The problem:
Copy the data below word for word, starting at the line containing "Expand chart to fullscreen view" and continuing through the end of the data, with both ends included. Leave out the pictures.
====== Task data ======
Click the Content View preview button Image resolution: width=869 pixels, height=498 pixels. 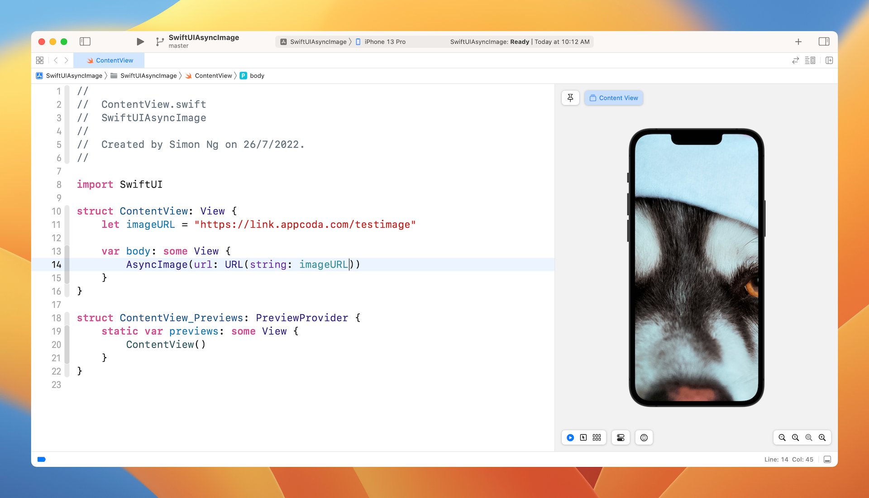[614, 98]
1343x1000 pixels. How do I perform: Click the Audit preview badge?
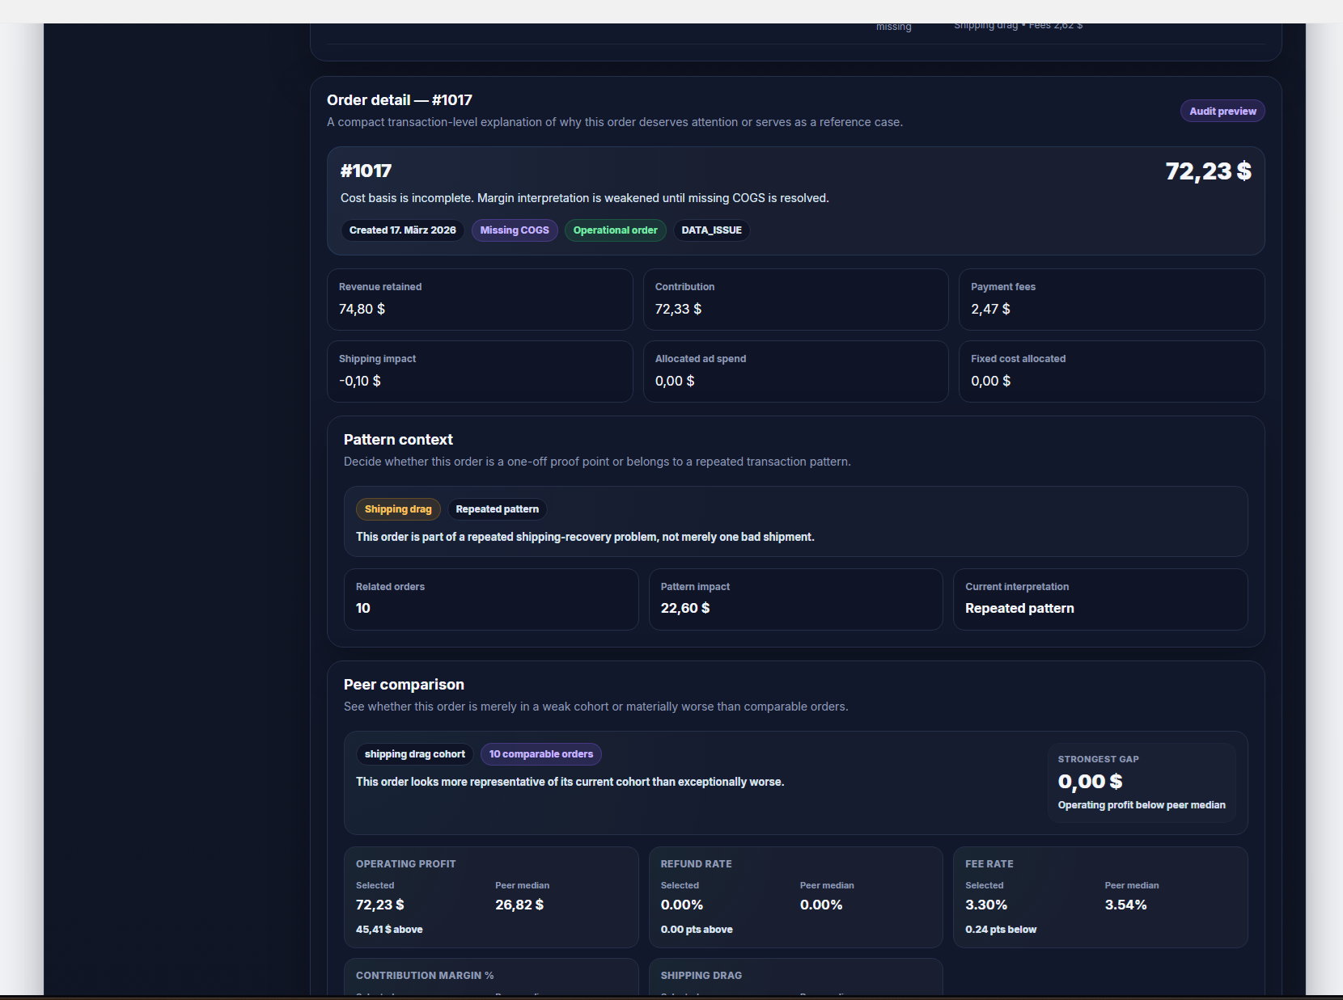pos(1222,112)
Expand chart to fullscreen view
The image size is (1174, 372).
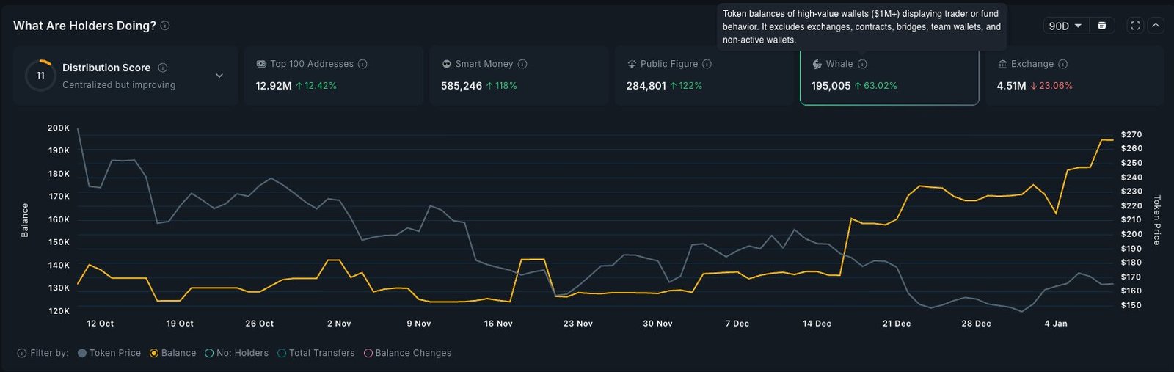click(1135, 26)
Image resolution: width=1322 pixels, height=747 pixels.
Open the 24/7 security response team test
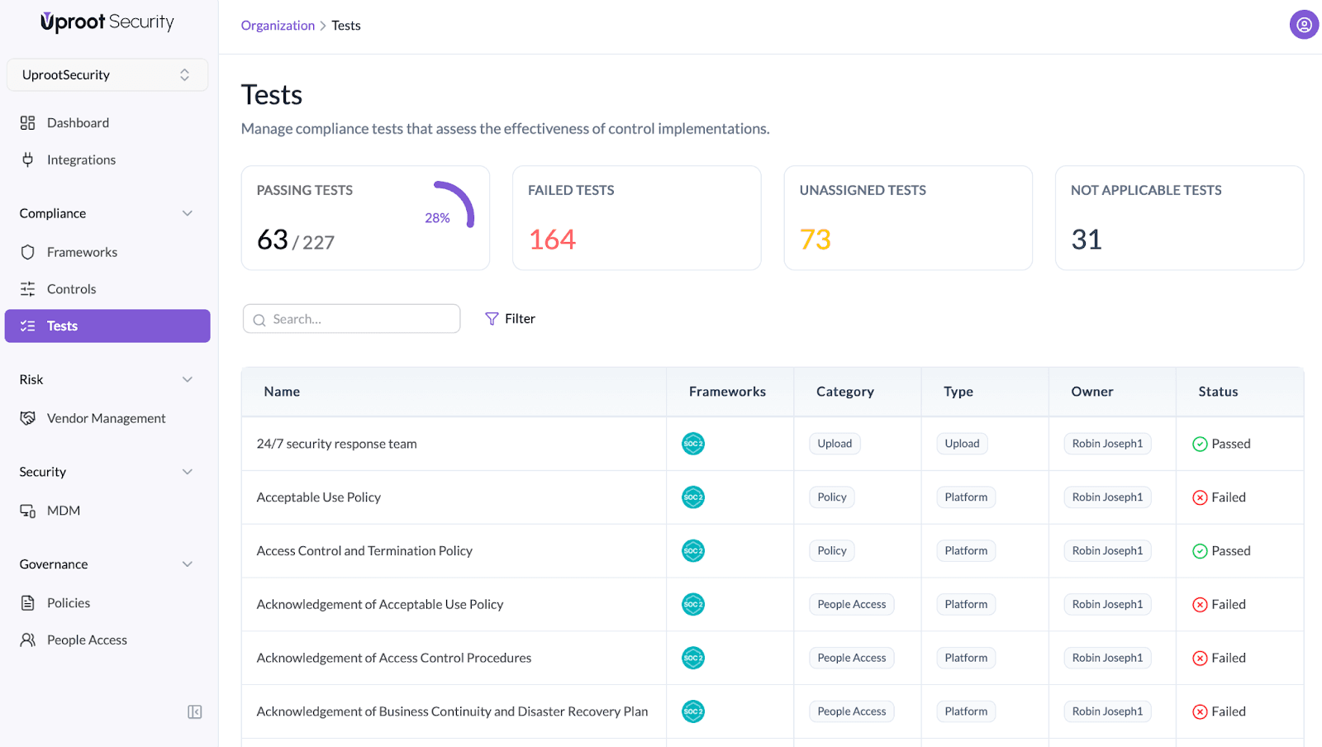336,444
======
The result:
Expand chart to fullscreen view
The image size is (1174, 372).
click(1135, 26)
Image resolution: width=1322 pixels, height=747 pixels.
Open the 24/7 security response team test
336,444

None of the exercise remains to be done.